Set down the lines of the data exactly, starting at the first and stopping after the line containing "[Menge erhöhen] (257, 1126)".

◇ ◇ ◇

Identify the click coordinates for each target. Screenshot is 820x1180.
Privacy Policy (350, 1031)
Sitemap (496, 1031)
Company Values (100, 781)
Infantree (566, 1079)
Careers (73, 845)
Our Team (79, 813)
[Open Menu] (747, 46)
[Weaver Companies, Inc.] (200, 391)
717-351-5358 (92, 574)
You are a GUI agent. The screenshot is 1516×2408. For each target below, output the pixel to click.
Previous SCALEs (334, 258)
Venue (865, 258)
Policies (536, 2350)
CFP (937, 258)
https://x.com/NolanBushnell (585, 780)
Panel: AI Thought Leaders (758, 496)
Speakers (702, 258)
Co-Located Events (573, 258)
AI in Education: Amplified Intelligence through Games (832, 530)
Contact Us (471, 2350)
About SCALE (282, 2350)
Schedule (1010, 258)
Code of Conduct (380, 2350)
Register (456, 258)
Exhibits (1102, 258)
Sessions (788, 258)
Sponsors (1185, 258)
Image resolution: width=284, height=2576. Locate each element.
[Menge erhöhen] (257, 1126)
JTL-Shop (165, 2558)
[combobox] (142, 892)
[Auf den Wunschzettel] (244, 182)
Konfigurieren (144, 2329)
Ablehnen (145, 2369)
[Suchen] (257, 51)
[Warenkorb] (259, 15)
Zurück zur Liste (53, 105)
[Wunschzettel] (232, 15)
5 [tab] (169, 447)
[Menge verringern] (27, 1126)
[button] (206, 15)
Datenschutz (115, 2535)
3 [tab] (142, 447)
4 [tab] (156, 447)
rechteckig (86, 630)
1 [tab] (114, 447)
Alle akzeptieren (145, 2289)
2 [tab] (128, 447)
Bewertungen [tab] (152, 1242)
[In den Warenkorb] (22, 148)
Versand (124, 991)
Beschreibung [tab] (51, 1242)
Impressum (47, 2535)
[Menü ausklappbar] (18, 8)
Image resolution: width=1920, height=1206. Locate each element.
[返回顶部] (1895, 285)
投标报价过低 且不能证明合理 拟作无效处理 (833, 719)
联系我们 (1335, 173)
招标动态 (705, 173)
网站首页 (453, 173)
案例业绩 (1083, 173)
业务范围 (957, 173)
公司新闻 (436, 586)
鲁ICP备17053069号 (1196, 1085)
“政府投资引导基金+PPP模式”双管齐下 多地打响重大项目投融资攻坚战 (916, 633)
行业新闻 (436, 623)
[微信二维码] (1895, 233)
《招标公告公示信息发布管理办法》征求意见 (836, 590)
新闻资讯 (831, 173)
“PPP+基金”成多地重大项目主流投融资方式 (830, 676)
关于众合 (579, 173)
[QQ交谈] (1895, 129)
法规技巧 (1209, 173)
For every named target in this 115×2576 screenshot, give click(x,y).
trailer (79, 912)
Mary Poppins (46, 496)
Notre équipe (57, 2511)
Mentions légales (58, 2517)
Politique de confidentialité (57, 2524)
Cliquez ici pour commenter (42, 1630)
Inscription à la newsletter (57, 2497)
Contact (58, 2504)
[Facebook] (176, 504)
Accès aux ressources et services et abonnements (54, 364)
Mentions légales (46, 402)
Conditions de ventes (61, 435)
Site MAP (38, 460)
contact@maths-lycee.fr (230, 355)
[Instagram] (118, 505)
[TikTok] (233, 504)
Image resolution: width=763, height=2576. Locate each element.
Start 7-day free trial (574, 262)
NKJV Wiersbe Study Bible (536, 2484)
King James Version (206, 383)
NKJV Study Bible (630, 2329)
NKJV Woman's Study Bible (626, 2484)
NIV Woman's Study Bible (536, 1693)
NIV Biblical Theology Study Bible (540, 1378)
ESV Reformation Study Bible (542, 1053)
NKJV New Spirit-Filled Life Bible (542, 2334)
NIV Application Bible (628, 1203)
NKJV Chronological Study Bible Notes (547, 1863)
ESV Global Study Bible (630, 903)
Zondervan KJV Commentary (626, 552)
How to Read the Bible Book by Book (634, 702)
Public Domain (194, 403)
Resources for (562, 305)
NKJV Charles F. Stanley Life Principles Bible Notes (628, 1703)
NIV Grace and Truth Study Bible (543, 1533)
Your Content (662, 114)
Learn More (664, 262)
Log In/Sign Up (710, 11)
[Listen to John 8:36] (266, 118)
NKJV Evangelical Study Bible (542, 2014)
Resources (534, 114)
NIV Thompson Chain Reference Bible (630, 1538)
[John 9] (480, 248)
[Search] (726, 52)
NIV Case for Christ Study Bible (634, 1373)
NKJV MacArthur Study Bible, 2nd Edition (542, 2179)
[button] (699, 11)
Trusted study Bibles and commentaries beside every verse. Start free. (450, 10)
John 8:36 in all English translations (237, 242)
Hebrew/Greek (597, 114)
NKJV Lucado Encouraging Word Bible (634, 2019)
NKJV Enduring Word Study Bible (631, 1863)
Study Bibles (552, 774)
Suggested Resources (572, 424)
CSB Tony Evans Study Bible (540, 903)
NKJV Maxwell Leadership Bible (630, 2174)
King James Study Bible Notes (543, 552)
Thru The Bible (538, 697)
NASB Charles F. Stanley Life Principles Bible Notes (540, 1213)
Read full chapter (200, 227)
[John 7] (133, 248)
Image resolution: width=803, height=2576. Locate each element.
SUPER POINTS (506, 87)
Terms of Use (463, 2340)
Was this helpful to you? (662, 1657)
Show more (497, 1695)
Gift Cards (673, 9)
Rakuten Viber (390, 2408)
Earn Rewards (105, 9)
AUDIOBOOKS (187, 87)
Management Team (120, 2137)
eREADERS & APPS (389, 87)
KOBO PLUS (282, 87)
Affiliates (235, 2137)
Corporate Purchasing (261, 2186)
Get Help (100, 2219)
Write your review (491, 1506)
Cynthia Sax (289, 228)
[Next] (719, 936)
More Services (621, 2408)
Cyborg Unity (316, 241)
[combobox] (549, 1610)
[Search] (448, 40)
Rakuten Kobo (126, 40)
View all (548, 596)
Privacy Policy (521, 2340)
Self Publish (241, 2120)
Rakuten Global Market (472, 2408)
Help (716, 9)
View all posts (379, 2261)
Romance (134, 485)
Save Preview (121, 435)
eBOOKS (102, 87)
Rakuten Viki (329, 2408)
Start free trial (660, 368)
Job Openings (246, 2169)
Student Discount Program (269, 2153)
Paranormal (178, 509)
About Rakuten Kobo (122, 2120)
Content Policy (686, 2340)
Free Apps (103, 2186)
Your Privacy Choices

◇ ◇ ◇

◆ SOLUTION TO THE EXERCISE:
Identify the click coordinates for each target. Screenshot is 820x1180.
Privacy Policy (350, 1031)
Sitemap (496, 1031)
Company Values (100, 781)
Infantree (566, 1079)
Careers (73, 845)
Our Team (79, 813)
[Open Menu] (747, 46)
[Weaver Companies, Inc.] (200, 391)
717-351-5358 (92, 574)
You are a GUI agent. The screenshot is 1516×2408. For each target below, output the pixel to click.
Previous SCALEs (334, 258)
Venue (865, 258)
Policies (536, 2350)
CFP (937, 258)
https://x.com/NolanBushnell (585, 780)
Panel: AI Thought Leaders (758, 496)
Speakers (702, 258)
Co-Located Events (573, 258)
AI in Education: Amplified Intelligence through Games (832, 530)
Contact Us (471, 2350)
About SCALE (282, 2350)
Schedule (1010, 258)
Code of Conduct (380, 2350)
Register (456, 258)
Exhibits (1102, 258)
Sessions (788, 258)
Sponsors (1185, 258)
Image resolution: width=284, height=2576. Locate each element.
[Menge erhöhen] (257, 1126)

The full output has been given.